Your goal |
Lines below that include the word "button" should each be copied.

Records for this exercise |
'''
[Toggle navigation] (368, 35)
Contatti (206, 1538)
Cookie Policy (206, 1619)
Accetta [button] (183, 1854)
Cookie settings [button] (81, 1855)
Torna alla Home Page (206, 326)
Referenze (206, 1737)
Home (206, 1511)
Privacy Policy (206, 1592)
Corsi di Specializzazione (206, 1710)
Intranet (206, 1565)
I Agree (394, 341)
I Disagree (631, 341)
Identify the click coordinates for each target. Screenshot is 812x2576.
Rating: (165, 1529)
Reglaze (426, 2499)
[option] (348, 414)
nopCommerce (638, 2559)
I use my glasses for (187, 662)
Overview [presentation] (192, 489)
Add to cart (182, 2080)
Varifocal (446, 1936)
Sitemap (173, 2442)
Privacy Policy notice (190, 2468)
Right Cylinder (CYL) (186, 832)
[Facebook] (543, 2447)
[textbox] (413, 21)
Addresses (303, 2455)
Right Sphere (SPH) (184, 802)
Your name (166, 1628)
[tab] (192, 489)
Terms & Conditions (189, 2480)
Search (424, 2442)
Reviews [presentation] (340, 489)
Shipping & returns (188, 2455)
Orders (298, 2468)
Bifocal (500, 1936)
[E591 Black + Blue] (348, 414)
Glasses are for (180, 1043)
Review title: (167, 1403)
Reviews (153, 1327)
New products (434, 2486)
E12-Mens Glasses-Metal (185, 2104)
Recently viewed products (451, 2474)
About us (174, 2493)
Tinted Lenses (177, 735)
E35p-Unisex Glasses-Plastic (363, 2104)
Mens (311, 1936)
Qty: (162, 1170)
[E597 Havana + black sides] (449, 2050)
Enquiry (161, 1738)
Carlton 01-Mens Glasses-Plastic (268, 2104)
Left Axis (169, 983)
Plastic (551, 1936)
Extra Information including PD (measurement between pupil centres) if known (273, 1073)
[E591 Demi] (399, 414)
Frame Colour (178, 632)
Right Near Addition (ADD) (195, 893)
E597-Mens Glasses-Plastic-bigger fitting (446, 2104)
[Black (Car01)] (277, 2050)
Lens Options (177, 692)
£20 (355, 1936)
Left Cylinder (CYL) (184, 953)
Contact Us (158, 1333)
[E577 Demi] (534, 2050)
'''
Response |
Accetta [button] (183, 1854)
Cookie settings [button] (81, 1855)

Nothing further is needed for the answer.